Meghalaya HC acquits woman convicted of killing husband and son, cites botched confession and weak evidence

Meghalaya HC acquits woman convicted of killing husband and son, cites botched confession and weak evidence

Meghalaya High Court acquits woman in murder case due to flawed confession and weak evidence. The judgement highlights the importance of reliable proof and benefit of doubt in criminal trials

Meghalaya High Court Meghalaya High Court
India TodayNE
  • Mar 19, 2026,
  • Updated Mar 19, 2026, 9:35 AM IST

A 51-year-old woman from West Jaintia Hills has walked free after the Meghalaya High Court overturned her conviction for the murder of her husband and causing grievous hurt to her infant daughter — offences for which she had been sentenced to life imprisonment.

The court, comprising Chief Justice Revati Mohite Dere and Justice W Diengdoh, delivered its verdict on 18 March 2026, quashing the trial court's judgment of 31 August 2021 that had found Porthmi Bthuh guilty under Sections 302 and 326 of the Indian Penal Code.

The case traces back to 28 March 2003, when Porthmi allegedly attacked her husband, Kor, with a dao following a domestic quarrel, fatally wounding him. Her four-year-old son, Donmi, also died from injuries sustained during the incident. Her daughter, aged two years and eight months, survived but with grievous injuries. The appellant herself suffered self-inflicted wounds. The FIR was lodged not by the family — who had reportedly settled the matter — but by the village headman.

The trial took over a decade to conclude. When it did, the additional deputy commissioner (judicial) at Jowai convicted Porthmi on the basis of a confession she had allegedly made before a magistrate under Section 164 of the CrPC, while acquitting her of the murder of her son.

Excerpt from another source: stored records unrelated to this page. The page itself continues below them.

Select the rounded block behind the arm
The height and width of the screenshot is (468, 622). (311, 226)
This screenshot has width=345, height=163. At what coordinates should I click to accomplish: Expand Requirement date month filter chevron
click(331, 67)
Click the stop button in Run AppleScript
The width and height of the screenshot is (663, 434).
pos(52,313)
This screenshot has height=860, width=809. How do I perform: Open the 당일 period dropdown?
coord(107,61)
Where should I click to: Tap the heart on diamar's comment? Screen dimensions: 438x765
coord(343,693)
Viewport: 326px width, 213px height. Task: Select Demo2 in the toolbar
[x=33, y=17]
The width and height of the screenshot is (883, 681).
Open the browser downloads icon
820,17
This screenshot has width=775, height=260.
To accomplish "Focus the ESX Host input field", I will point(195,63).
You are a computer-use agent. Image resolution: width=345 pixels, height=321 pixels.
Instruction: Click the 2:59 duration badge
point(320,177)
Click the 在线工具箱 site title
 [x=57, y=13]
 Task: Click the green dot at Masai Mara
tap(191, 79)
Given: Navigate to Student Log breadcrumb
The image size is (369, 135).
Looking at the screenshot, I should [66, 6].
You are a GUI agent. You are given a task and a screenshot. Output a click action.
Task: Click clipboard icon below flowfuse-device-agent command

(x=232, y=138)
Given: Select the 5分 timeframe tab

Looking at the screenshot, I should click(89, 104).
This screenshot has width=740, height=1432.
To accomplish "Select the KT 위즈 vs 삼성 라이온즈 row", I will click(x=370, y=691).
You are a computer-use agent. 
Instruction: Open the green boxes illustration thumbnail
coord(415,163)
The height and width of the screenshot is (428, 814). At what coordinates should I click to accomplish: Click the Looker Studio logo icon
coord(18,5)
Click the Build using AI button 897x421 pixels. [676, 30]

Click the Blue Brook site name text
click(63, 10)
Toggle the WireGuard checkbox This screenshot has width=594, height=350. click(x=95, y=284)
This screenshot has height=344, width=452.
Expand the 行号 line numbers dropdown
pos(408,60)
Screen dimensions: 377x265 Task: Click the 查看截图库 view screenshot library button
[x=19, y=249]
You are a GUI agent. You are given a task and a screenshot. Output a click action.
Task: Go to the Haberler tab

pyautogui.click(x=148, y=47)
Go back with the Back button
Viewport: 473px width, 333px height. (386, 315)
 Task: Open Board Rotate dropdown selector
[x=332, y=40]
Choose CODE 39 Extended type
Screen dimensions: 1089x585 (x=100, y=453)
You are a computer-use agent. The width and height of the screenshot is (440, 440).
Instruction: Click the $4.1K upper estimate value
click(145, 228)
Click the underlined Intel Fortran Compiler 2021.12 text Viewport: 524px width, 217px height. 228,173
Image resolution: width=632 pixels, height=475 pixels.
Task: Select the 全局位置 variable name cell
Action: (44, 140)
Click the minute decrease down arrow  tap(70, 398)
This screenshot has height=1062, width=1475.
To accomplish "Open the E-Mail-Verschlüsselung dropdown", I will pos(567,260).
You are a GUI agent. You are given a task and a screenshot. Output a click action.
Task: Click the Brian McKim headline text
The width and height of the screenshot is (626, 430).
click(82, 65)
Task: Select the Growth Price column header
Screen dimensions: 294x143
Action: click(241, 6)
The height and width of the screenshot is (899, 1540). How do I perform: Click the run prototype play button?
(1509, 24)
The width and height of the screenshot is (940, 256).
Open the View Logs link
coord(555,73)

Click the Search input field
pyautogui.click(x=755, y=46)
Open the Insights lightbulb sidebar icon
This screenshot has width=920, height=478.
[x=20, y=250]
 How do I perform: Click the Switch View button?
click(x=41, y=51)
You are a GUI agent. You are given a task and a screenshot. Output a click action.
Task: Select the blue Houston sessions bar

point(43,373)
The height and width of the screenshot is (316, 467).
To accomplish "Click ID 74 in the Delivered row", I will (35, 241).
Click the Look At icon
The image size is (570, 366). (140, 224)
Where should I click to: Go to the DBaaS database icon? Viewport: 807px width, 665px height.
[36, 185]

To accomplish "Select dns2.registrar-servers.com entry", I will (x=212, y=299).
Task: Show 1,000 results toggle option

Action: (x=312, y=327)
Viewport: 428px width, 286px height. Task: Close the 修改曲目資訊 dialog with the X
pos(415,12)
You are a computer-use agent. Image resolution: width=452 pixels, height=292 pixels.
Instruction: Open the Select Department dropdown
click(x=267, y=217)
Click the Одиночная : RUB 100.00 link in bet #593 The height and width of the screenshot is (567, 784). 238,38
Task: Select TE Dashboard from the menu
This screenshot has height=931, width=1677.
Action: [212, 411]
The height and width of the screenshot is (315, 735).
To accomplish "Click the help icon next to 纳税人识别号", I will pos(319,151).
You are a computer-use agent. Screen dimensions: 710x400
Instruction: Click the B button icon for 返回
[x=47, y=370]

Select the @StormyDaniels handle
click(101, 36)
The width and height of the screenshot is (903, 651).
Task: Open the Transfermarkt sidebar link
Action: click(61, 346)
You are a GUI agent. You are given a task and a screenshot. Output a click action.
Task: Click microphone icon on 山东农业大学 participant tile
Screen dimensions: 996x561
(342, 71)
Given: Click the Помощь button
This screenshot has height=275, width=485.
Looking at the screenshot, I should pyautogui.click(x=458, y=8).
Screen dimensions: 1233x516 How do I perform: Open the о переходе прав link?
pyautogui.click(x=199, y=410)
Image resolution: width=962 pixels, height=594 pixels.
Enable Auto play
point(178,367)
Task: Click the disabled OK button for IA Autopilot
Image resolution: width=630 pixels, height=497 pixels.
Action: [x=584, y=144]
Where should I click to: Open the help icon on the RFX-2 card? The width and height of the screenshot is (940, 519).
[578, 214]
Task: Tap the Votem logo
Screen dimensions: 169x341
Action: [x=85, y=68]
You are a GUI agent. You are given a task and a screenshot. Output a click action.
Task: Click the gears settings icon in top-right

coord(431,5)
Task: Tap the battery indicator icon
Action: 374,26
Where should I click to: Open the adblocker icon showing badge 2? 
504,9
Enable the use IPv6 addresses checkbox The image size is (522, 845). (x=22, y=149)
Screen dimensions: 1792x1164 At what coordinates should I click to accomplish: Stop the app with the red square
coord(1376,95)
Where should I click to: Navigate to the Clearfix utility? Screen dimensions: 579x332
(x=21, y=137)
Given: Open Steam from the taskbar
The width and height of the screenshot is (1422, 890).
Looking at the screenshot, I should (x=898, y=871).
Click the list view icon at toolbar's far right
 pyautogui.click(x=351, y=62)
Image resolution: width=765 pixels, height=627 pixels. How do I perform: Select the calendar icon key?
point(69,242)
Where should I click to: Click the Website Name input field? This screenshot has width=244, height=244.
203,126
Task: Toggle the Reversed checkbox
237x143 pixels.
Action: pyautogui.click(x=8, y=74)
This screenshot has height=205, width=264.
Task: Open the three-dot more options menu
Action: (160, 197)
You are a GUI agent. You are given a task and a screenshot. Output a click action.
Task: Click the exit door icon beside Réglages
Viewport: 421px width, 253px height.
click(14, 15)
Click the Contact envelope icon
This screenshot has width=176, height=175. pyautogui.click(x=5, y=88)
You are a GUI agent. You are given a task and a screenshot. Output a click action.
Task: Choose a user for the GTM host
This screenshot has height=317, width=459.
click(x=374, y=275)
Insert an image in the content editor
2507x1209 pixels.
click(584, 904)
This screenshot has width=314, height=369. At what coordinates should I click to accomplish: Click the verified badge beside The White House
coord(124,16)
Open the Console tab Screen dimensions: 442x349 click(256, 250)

The High Court found the entire prosecution case resting on shaky ground. Eight witnesses were examined, yet not one had directly witnessed what happened inside the house. The court noted that there was "absolutely no evidence to show what happened inside the house and who all were there."

The confession, which was the centrepiece of the trial court's reasoning, was found to be riddled with procedural defects. The High Court identified at least six serious infirmities.

The confession was recorded on 29 March 2003 — the very day after the appellant's arrest — with no indication that she was given adequate time to reflect on whether she wished to confess. Columns 3 and 4 of the standard confession form, which require the magistrate to record where the accused was kept during the reflection period and confirm the absence of any police officer, were left blank. The mandatory endorsement required under Section 164(4) of the CrPC was absent. The appellant had been administered an oath, which is contrary to law. The confession was never formally exhibited through any witness during trial. And critically, there was no evidence on record showing that the confession had ever been opened or a copy handed to the accused — who, according to her counsel, learnt of its existence only after she was convicted.

"There is nothing to indicate from the confession so recorded that the appellant was given any time to reflect as to whether she wanted to make the confession," the bench observed.

The state's counsel argued that the magistrate's note describing the confession as "spontaneous" was sufficient to establish its voluntary nature, and relied on Section 80 of the Evidence Act and the Supreme Court's ruling in Madi Ganga v. State of Orissa. The High Court rejected this, pointing out that in Madi Ganga, the confession had been duly recorded in accordance with law — a fact conspicuously absent here.

The bench applied the five golden principles for circumstantial evidence laid down by the Supreme Court in Sharad Birdhichand Sarda v. State of Maharashtra (1984), which require, among other things, that the circumstances be fully established, consistent only with the hypothesis of guilt, and form a complete chain leaving no reasonable ground for innocence.

By that standard, the prosecution fell well short. Witnesses PW1 and PW5 saw Porthmi holding a dao after the incident, but neither claimed to have seen her commit any act of violence. PW4, the deceased's sister, admitted she had not personally witnessed the incident. The two bloodstained daos recovered from the scene were never sent to the forensic science laboratory. The headman who filed the FIR admitted in cross-examination that he had signed it without reading its contents.

The court also noted that the confession itself hinted at the presence of a non-tribal person during the incident — a lead the police never pursued.

The state additionally argued that the appellant's failure to explain what happened in the house invoked Section 106 of the Evidence Act, which places the burden of proof on a party with special knowledge. The court dismissed this, reiterating the settled position that Section 106 "cannot be invoked to make up the inability of the prosecution to produce evidence of circumstances pointing to the guilt of the accused." It further cited the Supreme Court's ruling in Nagendra Sah v. State of Bihar (2021): "When the chain is not complete, falsity of the defence is no ground to convict the accused."

The High Court quashed the conviction and ordered Porthmi's immediate release, concluding that "the prosecution has miserably failed to prove its case... by leading cogent, legal and admissible evidence and that the chain of evidence is far from complete."

She had spent years in custody for a crime the state could not, in the end, legally prove she committed.